▶ Given records
□ □ □ □ □ □ □
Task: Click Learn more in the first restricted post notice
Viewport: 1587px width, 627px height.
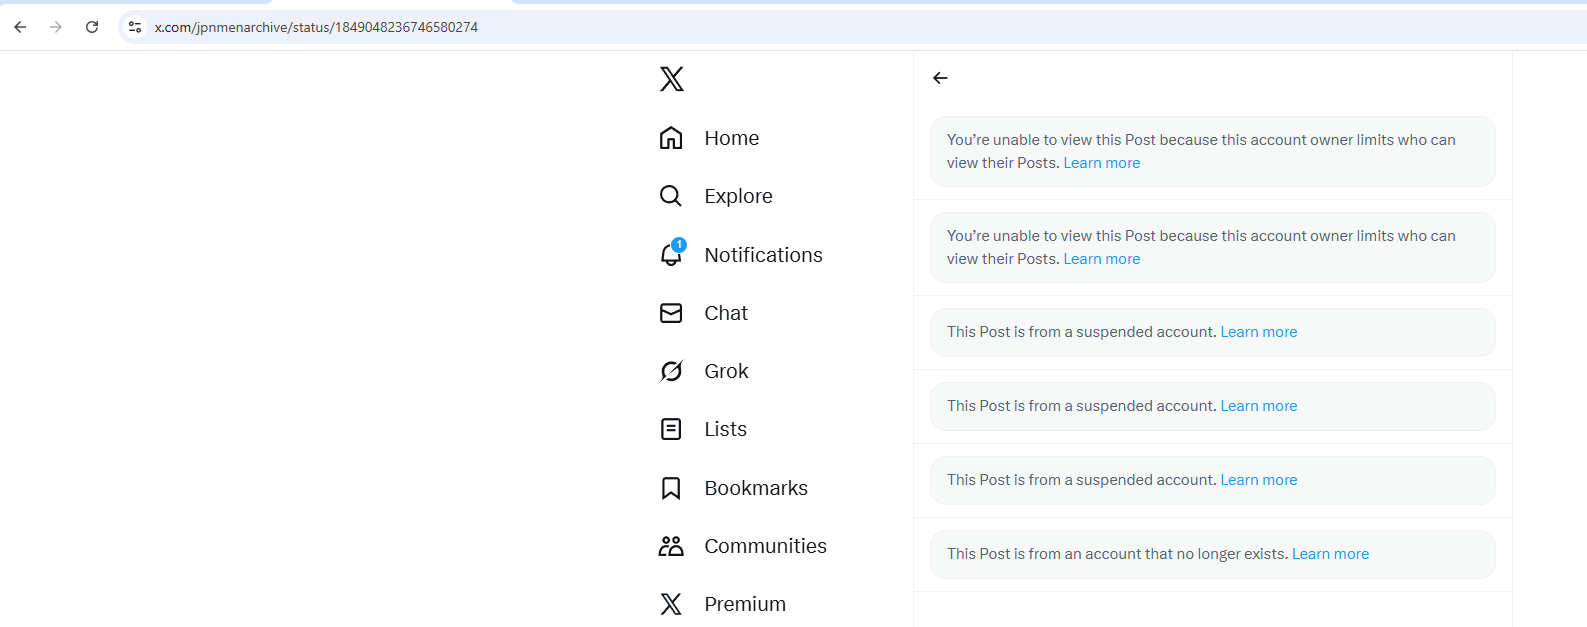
□ □ □ □ □ □ □
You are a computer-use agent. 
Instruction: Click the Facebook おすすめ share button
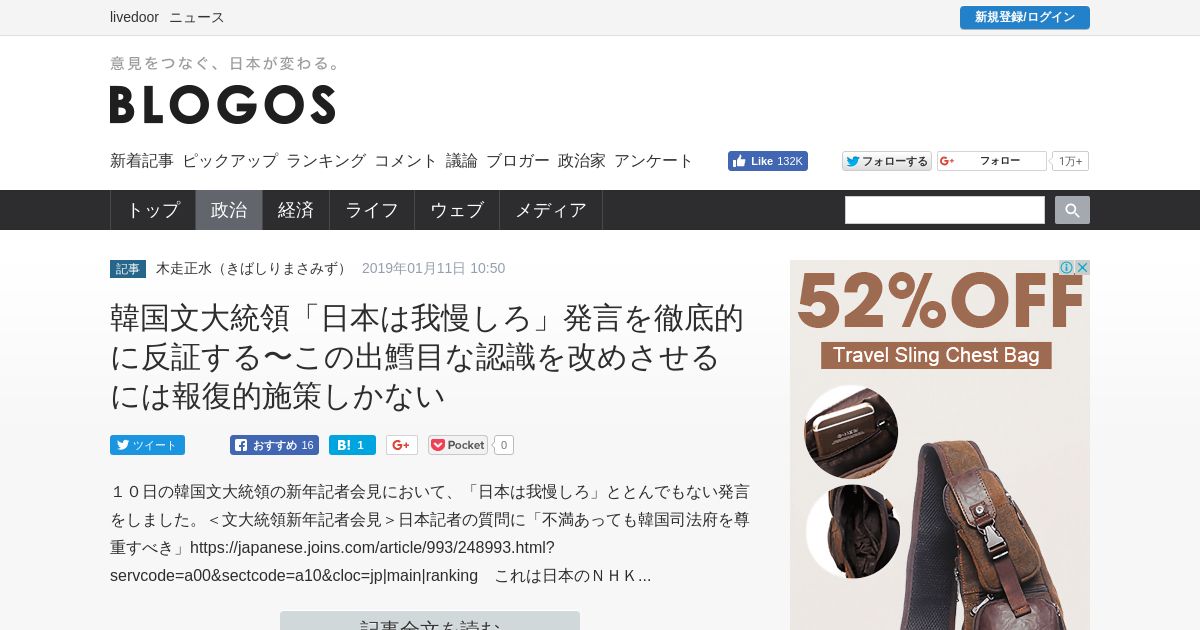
□ □ □ □ □ □ □
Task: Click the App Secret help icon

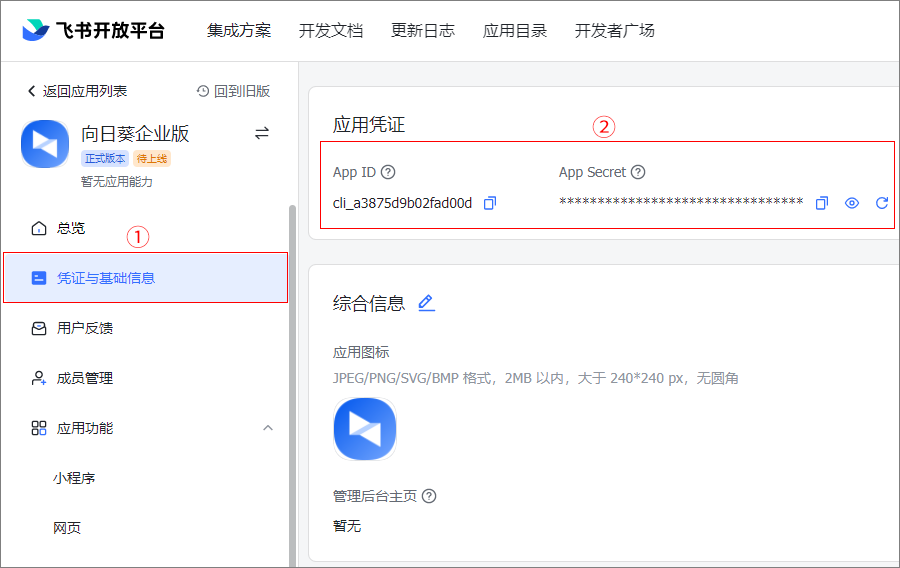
□ □ □ □ □ □ □
▶ Exercise directions
Copy the records above exactly, beginning at the line that contains "You are a computer-use agent." and stopping after the line that contains "Instruction: Click the".

▶ Answer to this task
You are a computer-use agent. 
Instruction: Click the Facebook おすすめ share button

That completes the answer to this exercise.